節選文段 -
((

出品 | 虎嗅青年文化組
作者 | 黃瓜汽水
編輯 | 渣渣郡
題圖 | 《龍之家族》劇照
本文首發於虎嗅年輕內容公眾號“那個NG”(ID:huxiu4youth)。在這裏,我們呈現當下年輕人的面貌、故事和態度。
“中土大陸”對撞“維斯特洛”。
《力量之戒》與《龍之家族》9月同步上線流媒體,兩部史詩級前傳展開一場公開決鬥。
一個背靠20世紀最偉大的奇幻文學作品《魔戒》,一個背靠托爾金的忠實學徒喬治·RR·馬丁創作的《冰與火之歌》;一個是亞馬遜prime豪擲千金打造的史上最貴電視劇,一個首播就打破了HBO的收視紀錄。
就像新《三國》和新《水滸》撞車一樣,這是一場“有生之年”級別的影視軍備競賽,也是全球奇幻文學迷最幸福的煩惱:到底先看哪一個?
這兩部前傳具有高度的相似性。
《魔戒》“精靈族”與《冰與火之歌》“坦格利安家族”,都是各自世界裏的美強慘代表:他們擁有驚人的美貌,卻也最具有悲劇色彩。
並且,二者都在剛開播時經歷了巨大的爭議。
兩部劇都選用了有色人種演員飾演主要角色,這脱離不了近些年來好萊塢的政治正確風潮。對於這兩部依賴原著的影視化作品,輕易更改原著人物設定,稍有不慎就會冒犯到嚴苛的讀者羣體。
《指環王:力量之戒》有色人種角色
那麼中場戰事如何?
根據SambaTV統計,在兩部劇播出的前四天,有480萬美國家庭觀看了《龍之家族》,180萬美國家庭觀看了《力量之戒》。
IMDb《龍之家族》8.8分,分集評分一路走高(8.3-8.5-8.9-9.3);《力量之戒》僅6.9分。
爛番茄指數《龍之家族》持平在85%;《力量之戒》呈現兩極分化,媒體指數84%,觀眾指數39%,大眾口碑翻車。
國內豆瓣《龍之家族》8.8分,《力量之戒》7.2分。
論投入產出比,《龍之家族》第一季單集成本約2000萬美元,《力量之戒》第一季單集成本約5800萬美元。在起跑線同時出發的兩個對手,花錢多的一方反而敗下陣來。
這場四兩撥千斤的勝利,是如何實現的?
《力量之戒》播出後,馬斯克鋭評:
“托爾金的棺材板壓不住了。”
“幾乎所有男性角色都是懦夫或傻X。只有加拉德瑞爾看起來勇敢聰明又善良。”

))

[數據條目]

((

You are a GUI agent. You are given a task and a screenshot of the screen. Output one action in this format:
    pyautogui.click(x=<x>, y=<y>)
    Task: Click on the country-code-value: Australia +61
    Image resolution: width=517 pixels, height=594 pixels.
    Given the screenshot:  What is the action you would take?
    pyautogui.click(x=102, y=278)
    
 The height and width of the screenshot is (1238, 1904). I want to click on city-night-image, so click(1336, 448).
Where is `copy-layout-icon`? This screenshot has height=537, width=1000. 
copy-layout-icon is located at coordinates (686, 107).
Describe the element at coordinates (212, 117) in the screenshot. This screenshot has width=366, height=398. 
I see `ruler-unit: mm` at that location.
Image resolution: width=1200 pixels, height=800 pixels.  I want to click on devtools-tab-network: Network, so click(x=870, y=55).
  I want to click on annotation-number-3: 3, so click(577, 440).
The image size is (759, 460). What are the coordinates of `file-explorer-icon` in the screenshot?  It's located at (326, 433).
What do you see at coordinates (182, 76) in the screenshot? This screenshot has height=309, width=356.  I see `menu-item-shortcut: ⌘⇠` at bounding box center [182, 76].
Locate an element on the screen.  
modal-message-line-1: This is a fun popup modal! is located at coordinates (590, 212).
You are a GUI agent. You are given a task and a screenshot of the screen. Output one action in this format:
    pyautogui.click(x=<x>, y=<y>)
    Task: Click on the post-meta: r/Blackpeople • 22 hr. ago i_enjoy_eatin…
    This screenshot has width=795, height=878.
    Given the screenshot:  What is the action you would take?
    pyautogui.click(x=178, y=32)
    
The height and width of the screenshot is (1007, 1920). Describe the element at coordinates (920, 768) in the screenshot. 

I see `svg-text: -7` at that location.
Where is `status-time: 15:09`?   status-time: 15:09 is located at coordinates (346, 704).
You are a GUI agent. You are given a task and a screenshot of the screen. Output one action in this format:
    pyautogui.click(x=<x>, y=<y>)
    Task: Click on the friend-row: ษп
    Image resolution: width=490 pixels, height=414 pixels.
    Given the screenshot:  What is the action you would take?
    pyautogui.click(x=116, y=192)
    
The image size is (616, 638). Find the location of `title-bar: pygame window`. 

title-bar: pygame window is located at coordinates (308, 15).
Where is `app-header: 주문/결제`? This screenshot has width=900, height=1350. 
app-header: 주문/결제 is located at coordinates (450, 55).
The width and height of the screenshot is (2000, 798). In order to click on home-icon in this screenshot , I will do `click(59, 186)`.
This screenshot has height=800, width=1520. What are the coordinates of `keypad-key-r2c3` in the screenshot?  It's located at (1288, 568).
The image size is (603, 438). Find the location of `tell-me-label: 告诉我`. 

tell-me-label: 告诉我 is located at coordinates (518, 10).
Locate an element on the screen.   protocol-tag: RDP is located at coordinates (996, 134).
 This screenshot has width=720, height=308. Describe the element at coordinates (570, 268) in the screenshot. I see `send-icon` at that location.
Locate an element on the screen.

))

作答要求 - 將選文中從“一個背靠20世紀最偉大的奇幻”起，到“幸福的煩惱:到底先看哪一個?”為止（兩處均包括在內）的文字，一字不改地再寫一遍。 這些數據與本練習毫無關係。

本題答案 -
一個背靠20世紀最偉大的奇幻文學作品《魔戒》,一個背靠托爾金的忠實學徒喬治·RR·馬丁創作的《冰與火之歌》;一個是亞馬遜prime豪擲千金打造的史上最貴電視劇,一個首播就打破了HBO的收視紀錄。
就像新《三國》和新《水滸》撞車一樣,這是一場“有生之年”級別的影視軍備競賽,也是全球奇幻文學迷最幸福的煩惱:到底先看哪一個?